As soon as the ignition key is turned on, the ECM reads the MAP voltage or
frequency signal and automatically takes that reading as atmospheric
pressure. Some manufacturers have configured their ECM programming so that
the barometric reading is updated during a WOT condition. Once the engine
starts, the ECM uses the MAP, TPS and RPM signals as main inputs to
calculate fuel control on
MAP or
SPEED DENSITY SYSTEMS (systems
without a MAF sensor). The ECM modifies injector pulse-width according to
the MAP signal output or engine load. This sensor is also used for ignition
timing and on some systems is a backup for the MAF sensor. With dual MAP and
MAF systems, the MAP sensor is primarily used to monitor the EGR valve
operation.
MAP sensors are made of a piezoelectric material. This
material is a form of crystal (Quartz) that when bent changes its internal
resistance. MAP sensors output two different types of signals. Most output a
voltage and usually work with a 5.00 Volt REF. The other type found mostly
on FORDs, output a square wave at a certain frequency (FORD uses 159 Hz). As
manifold vacuum increases the frequency output decreases.
CONDITIONS THAT AFFECT OPERATION
MAP sensors are connected directly to manifold vacuum. This
also means that any condition affecting the engine vacuum will also affect
the MAP sensor reading. Conditions that affect engine vacuum are:
EGR stuck open, clogged catalytic converter,
engine mechanical problems, vacuum leak, ignition timing problems, valve
timing adjustments and low fuel pressure.
Also a shorted sensor feeding off the same
sensor ground or 5.00 volt ref. line could cause a faulty MAP reading, due
to the bad sensor shorting the MAP signal.
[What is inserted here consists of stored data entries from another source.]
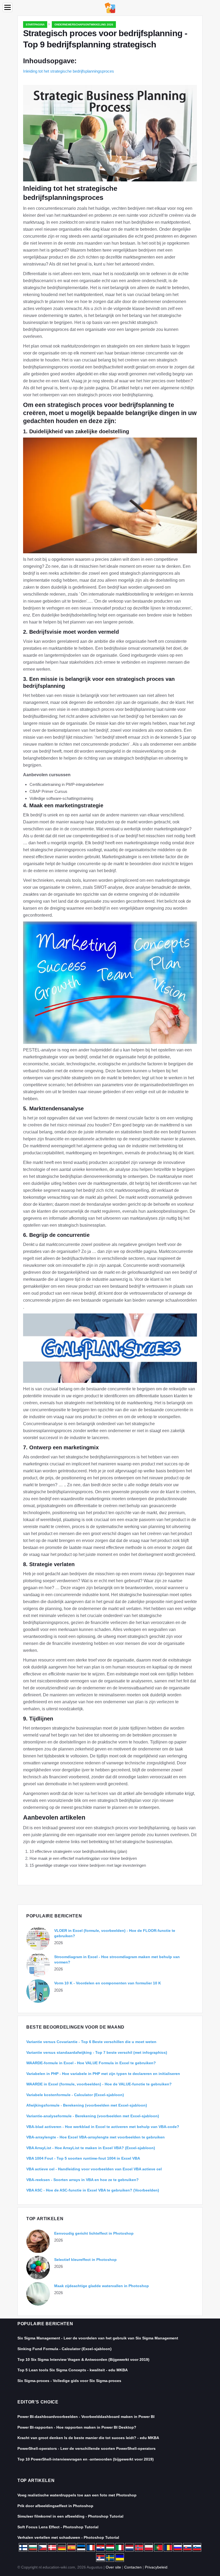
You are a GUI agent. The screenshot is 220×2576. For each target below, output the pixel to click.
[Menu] (7, 7)
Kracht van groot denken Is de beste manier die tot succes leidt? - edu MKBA (88, 2438)
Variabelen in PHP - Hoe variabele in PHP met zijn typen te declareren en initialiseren (103, 2073)
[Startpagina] (110, 7)
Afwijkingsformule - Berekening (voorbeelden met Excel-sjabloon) (86, 2105)
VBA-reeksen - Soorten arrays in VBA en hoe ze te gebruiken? (82, 2180)
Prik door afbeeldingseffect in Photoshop (55, 2506)
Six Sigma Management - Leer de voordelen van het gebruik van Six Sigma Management (97, 2338)
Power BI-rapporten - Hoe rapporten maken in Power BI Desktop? (76, 2427)
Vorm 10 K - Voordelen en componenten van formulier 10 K (107, 1983)
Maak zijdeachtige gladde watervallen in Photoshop (101, 2286)
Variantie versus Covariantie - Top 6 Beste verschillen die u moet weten (91, 2042)
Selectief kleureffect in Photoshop (85, 2259)
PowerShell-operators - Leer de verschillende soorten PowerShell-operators (86, 2448)
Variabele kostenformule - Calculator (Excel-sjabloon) (75, 2095)
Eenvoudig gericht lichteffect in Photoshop (94, 2233)
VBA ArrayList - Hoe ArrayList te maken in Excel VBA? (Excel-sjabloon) (90, 2148)
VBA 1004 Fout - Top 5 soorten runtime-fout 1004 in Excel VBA (83, 2158)
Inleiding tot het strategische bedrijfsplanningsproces (68, 71)
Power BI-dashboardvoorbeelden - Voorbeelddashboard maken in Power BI (86, 2416)
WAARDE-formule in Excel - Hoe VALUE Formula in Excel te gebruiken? (91, 2063)
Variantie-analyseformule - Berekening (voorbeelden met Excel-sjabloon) (92, 2116)
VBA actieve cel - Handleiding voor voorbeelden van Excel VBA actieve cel (94, 2169)
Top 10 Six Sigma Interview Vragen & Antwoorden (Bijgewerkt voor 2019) (83, 2359)
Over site (113, 2567)
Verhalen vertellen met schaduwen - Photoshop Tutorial (68, 2537)
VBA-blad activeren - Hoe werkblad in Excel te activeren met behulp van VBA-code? (102, 2127)
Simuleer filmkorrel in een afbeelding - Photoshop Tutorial (70, 2516)
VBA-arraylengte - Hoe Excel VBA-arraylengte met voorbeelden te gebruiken (95, 2137)
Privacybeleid (156, 2567)
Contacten (133, 2567)
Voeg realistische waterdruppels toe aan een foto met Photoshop (77, 2495)
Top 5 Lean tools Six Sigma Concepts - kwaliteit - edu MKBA (72, 2370)
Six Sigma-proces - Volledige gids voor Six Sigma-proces (69, 2381)
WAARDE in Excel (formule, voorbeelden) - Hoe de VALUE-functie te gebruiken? (99, 2084)
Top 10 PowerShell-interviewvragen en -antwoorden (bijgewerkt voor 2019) (85, 2459)
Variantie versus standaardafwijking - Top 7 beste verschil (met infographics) (96, 2052)
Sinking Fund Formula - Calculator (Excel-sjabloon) (64, 2349)
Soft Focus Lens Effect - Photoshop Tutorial (57, 2527)
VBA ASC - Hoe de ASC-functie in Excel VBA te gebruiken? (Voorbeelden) (92, 2190)
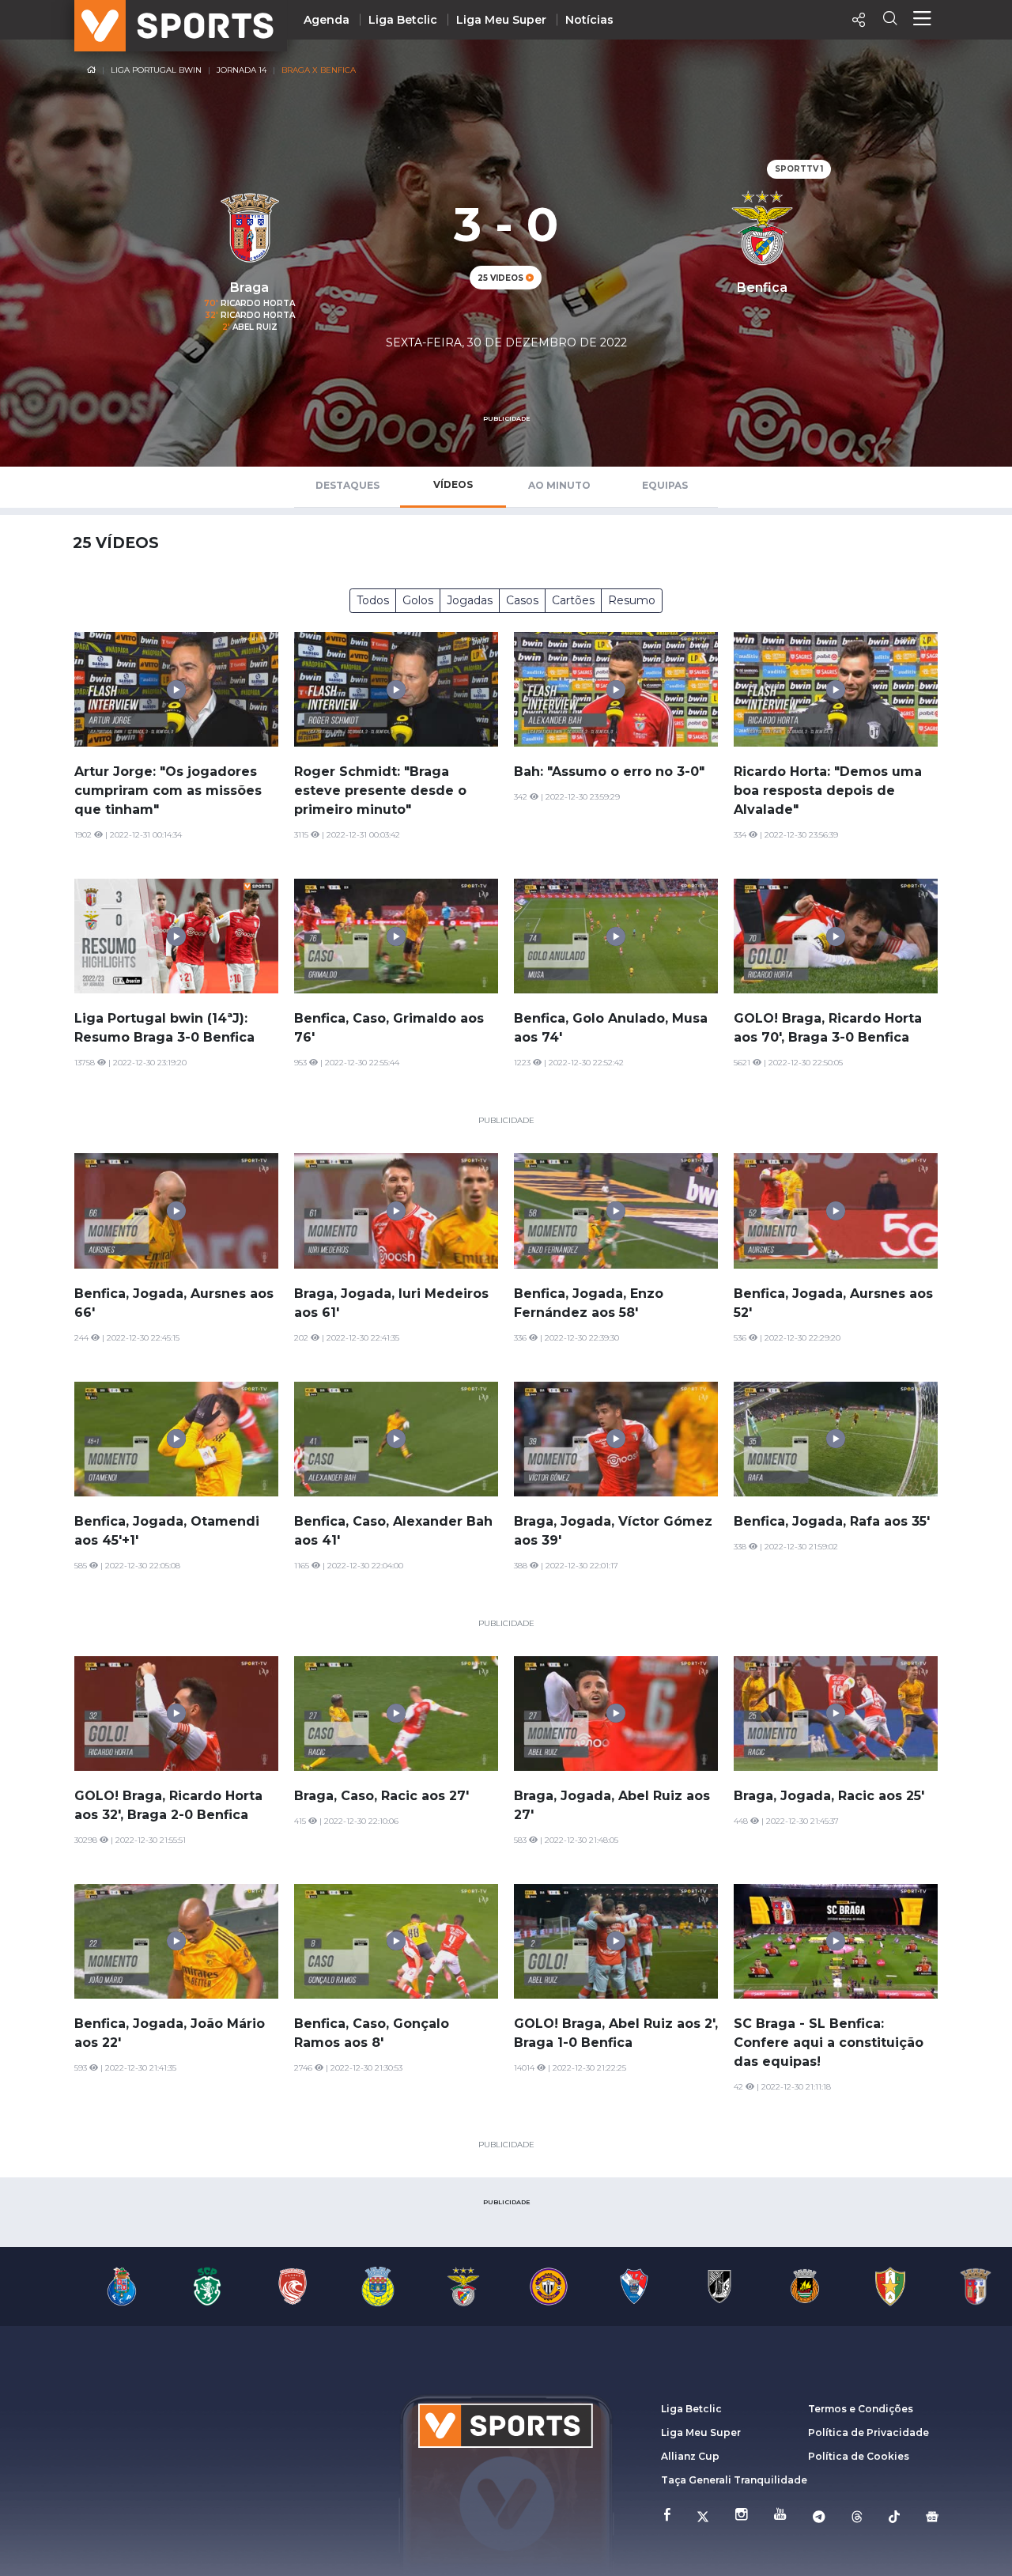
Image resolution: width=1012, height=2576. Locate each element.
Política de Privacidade (868, 2432)
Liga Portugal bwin (156, 70)
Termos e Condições (860, 2409)
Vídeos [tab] (453, 484)
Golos (417, 600)
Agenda (326, 20)
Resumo (631, 600)
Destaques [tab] (347, 485)
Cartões (573, 600)
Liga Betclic (402, 20)
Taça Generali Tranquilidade (734, 2480)
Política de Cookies (858, 2456)
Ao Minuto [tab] (559, 485)
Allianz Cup (690, 2456)
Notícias (589, 20)
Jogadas (470, 600)
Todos (373, 600)
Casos (522, 600)
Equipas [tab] (665, 485)
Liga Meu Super (501, 20)
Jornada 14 (241, 70)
NOTE: It is important to understand
that the MAP and RPM or Distributor Reference signals are the two most
important inputs to the ECM for fuel control. These signals should be
quickly assessed and analyzed when encountering any fuel control related
problems.
NOTE: Beware of the fact that on a
scan tool, some ECMs will substitute MAP reading on a rough running engine
if it sees the signal out of range. Therefore the scan tool reading may be a
substituted value that will throw the tech off during diagnostics.
COMPONENT TESTING
All MAP sensors have three electrical wires going to it:
sensor ground, reference voltage, and signal wire. The sensor ground is
provided by the ECM for all the other sensors. A ground voltage drop test
should be performed, between sensor ground and battery post ground to verify
no more that a 100 mV voltage drop during KOER.
The reference voltage is also provided by the ECM and is a
5.00 volts regulated feed line. It provides the MAP sensor with its working
voltage. A shorted 5 volt reference line, either the line wire or another
sensor that is shorting it will directly affect the MAP sensor reading and
therefore the entire engine.
The signal line is the signal return to the ECM. It provides
the ECM with the actual MAP sensor reading. This is the line to tap to when
performing actual tests and comparing them to the tables found here. A
shorted MAP signal line will also adversely affect the sensor’s reading.
• The first step in analyzing a MAP sensor is the KOEO
signal reading. If this reading is wrong to begin with, the ECM will react
as if the vehicle is operating at higher altitude and the engine will run
richer, since we need more fuel at high altitudes.
• Second, make sure that the scan reading is the same as the
actual reading coming from the sensor itself. This will verify that the ECM
is not substituting the signal values.
• Third, make a careful analysis using the “conditions
that affect the MAP sensor” to find any causes that may be inducing a
problem.
• Last, there is always the possibility that the ECM is at
fault. However, a defective ECM will almost surely be in the sensor ground
or 5 volt reference line and will probably affect other sensors. This
sequential diagnostic analysis will lead you in the right direction.
By following these simple steps and carefully analyzing the
corresponding wiring diagrams (s), it will surely point you in the right
direction. If the reference voltage is gone, DO NOT assume that ECM
is defective. If one of the sensors tied to the same reference line is
shorted, it will bring down the reference line and all sensors connected to
it. So, check your reference voltage.